One of the adjustments to be made while serving on our mission is living in an apartment complex.
In the United States, over 40% of the people live in apartment buildings, but that was not my experience. For nearly all of my life I have lived in single family homes with a private yard. I am accustomed to being able to choose the colors and textures that surround me, and to have choice in how light/dark I want my rooms to be through selection of window treatments. I'm used to having relative quiet inside my home and quite a bit of space for projects or entertaining. I'm also used to having built in climate control through central heat and air conditioning.
None of that is true for me here. Don't get me wrong, I'm not whining. We have a lovely flat with lots of modern conveniences. I was delighted to find we had our own washer and dryer inside the apartment and have been intrigued by features I've not had before, such as the heated floors in the bathrooms and this cool towel warmer thingy that will make things quite cozy come winter.
I also have found it very convenient to be able to simply trot down the hall to one of the other units when I want to visit one of the other missionary couples. (There are about ten couples living in various units throughout this five story complex).
However, that does not change the fact that I sometimes feel a bit overwhelmed by being in a human hive.
There is a baby that lives a couple units over from us that cries quite a bit, often in the middle of the night. New babies do that. I would imagine it is rather frustrating to emerge into this world with a warrior spirit, only to discover that for the first several months in your life you have no coordination of this new body you have been given and you can't communicate with the locals with any sort of refinement. (Trust me baby, I really relate to you on that last part). So when the little chap needs his nappy changed or is longing for a bit of tucker, it only makes sense that he wails. However, I'm a very light sleeper. Every time the kid cries, it wakes me up and then I have a hard time getting back to sleep. That has been a source of frustration.

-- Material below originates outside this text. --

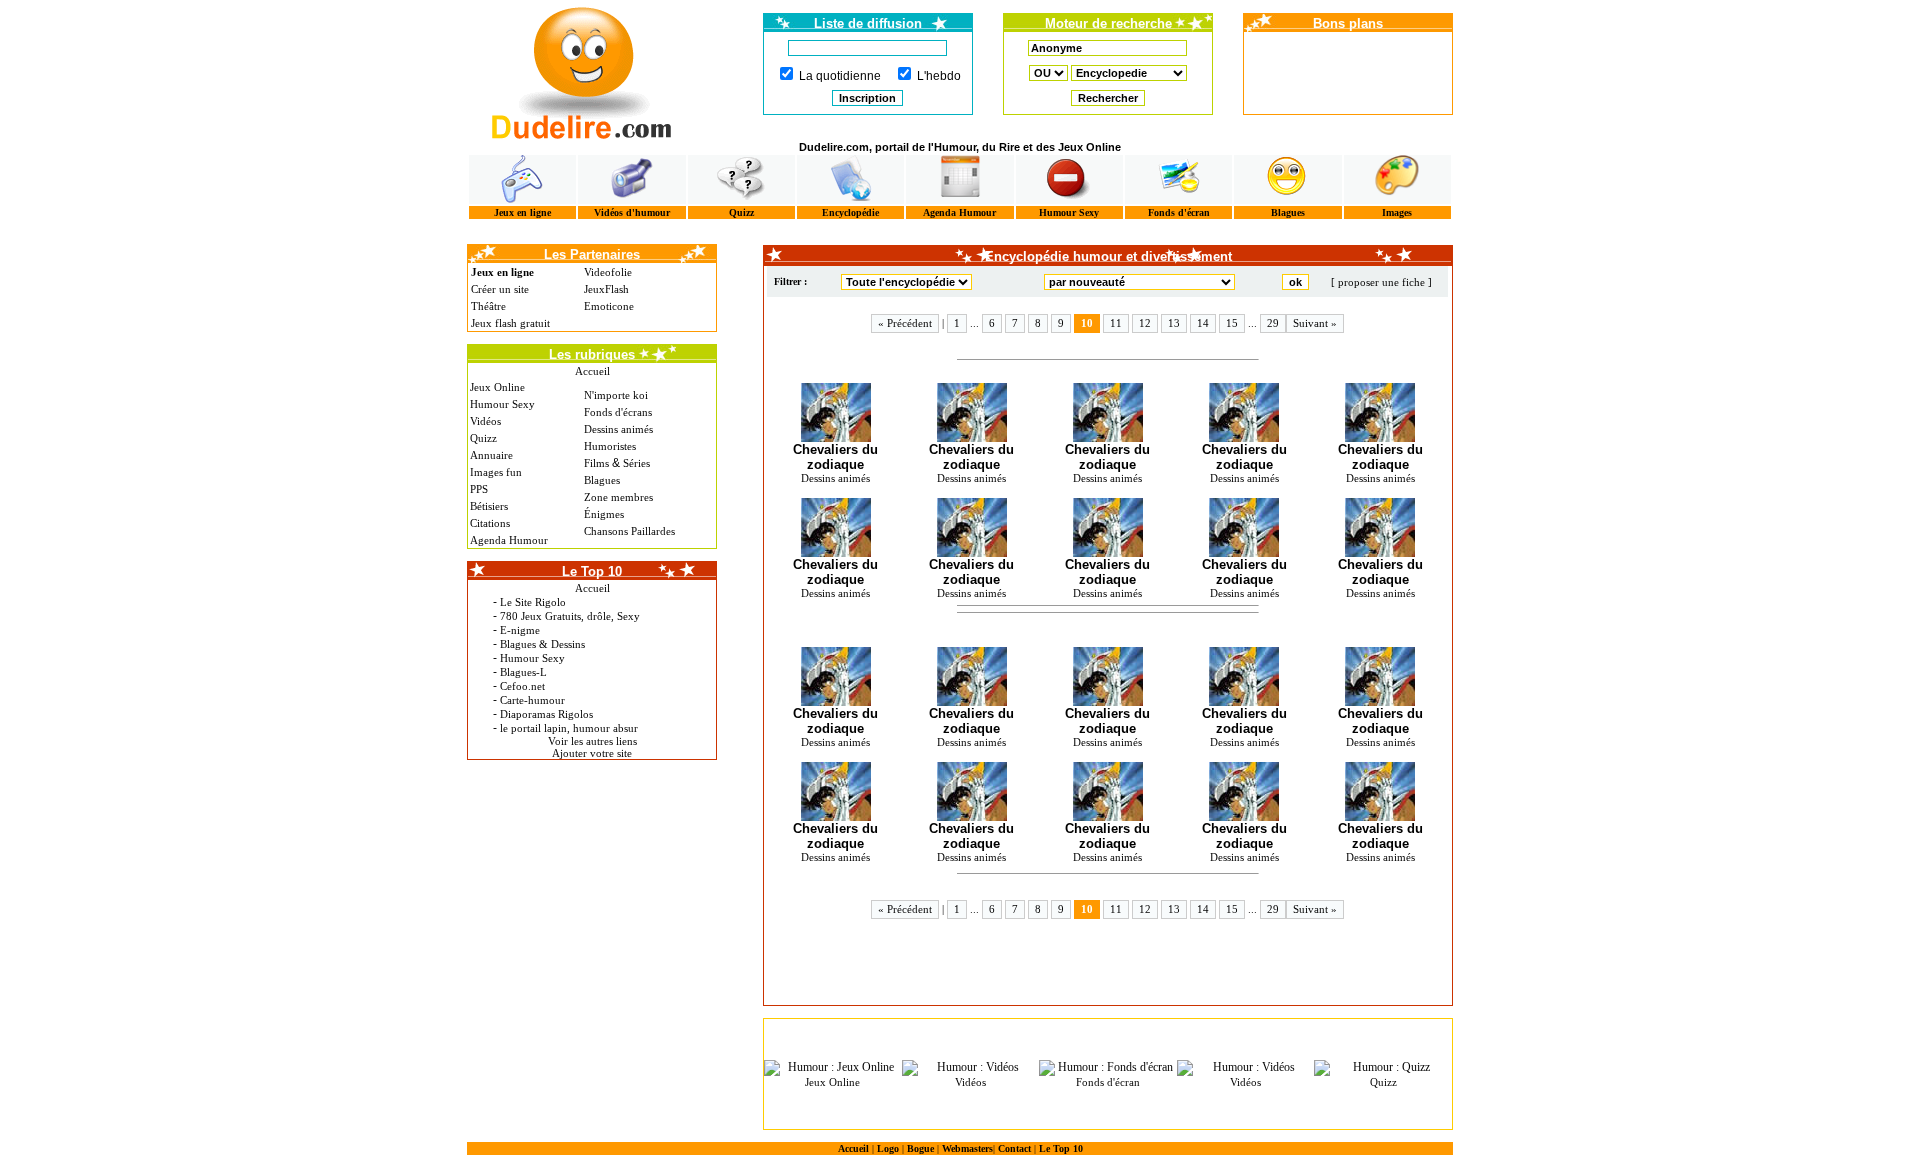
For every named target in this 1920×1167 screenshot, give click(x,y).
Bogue (920, 1148)
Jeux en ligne (522, 212)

I continually hear doors opening and closing outside our unit and we sometimes catch snatches of laughter or talk as people come and go. It gives a much more "public" rather than "private" feel to being here.
Then there are the sirens. Oh my. We live on a fairly busy street, not far from a major medical center. So we get a fair amount of ambulance traffic going by. I suppose I will eventually get more used to it to the point that I can tune them out, more or less. But so far, each time one goes by sets my nerves all a jangle.
One of the most pervasive features of our flat that impacts me is the whiteness of it all. Color can have a tremendous impact on mood. Our place here is pretty sterile, with all white walls, white dishes, white window treatments. Previous missionaries who lived here did try to liven up the place by choosing bright red duvet coverings.
However, I still feel like I'm in a motel room rather than a home. Hopefully we can eventually pick up a pretty tablecloth and some brighter throw pillows or do SOMETHING to make it feel more cozy. For now, I'm learning to choose to accept my surroundings as they are by focusing on other senses:
SOUND - listening to a lot of Pandora
TASTE - I'm experimenting cooking with different spices and really trying to broaden our meals to include as much local produce and grains as I can
SMELL - we baked cookies which filled the whole flat with the sizzling scent of cinnamon and I've got a diffuser with lavender essential oil for calming.
When I absolutely can't take the whiteness of my living quarters anymore, all I really need to do is get out and go for a walk so I can immerse myself in the true beauty of this place.
On the positive side - one of the things I have found down right refreshing about apartment life is that I can whip through the whole place to get it all tidy in less than an hour. I certainly can't say that to be the case when cleaning my home back in Boise. Having less STUFF is very freeing, on many levels, and may be a general pattern I choose to carry on when I get home.
I am truly grateful that we have a place that meets our needs so very well. We live in a safe community. We have close, easy access to the beach, to the library, to shopping, and can walk to work. There are many advantages of being here. Sure, there are things I wish were different. That is to be expected. I will not put on a Polly Anna face and say that it's all perfect when I know very well it is not. Instead, I'll be honest about the things that grate on my nerves or keep me up at night. But I won't focus on them.
Today, I will do my best to breathe deep of the sea air and remind myself of what my purpose is here. I will seek out ways to incorporate color into my life, even when I can't change the color of my walls.
I will be living in this flat for 22 more months. During that time I hope to make it feel a bit more like "our own space". In the mean time, I can learn much, laugh and dance right where I am. There will ALWAYS be things in my surroundings or circumstances that are not to my liking, no matter where I am. My peace of mind is not dependent on what is going on outside of me. YES, I am influenced by my environment. But I still get to choose how much I dwell on those details. I get to choose where I put my thoughts and what I focus on.
Today, I will seek beauty. I will breathe peace. As for sleep? It may be a while till that kid down the way starts sleeping through the night. Until then, when I'm up in the wee hours I read, I write, I reflect on all that is amazing about this experience. If I am a little bleary eyes throughout the day, I can live with that.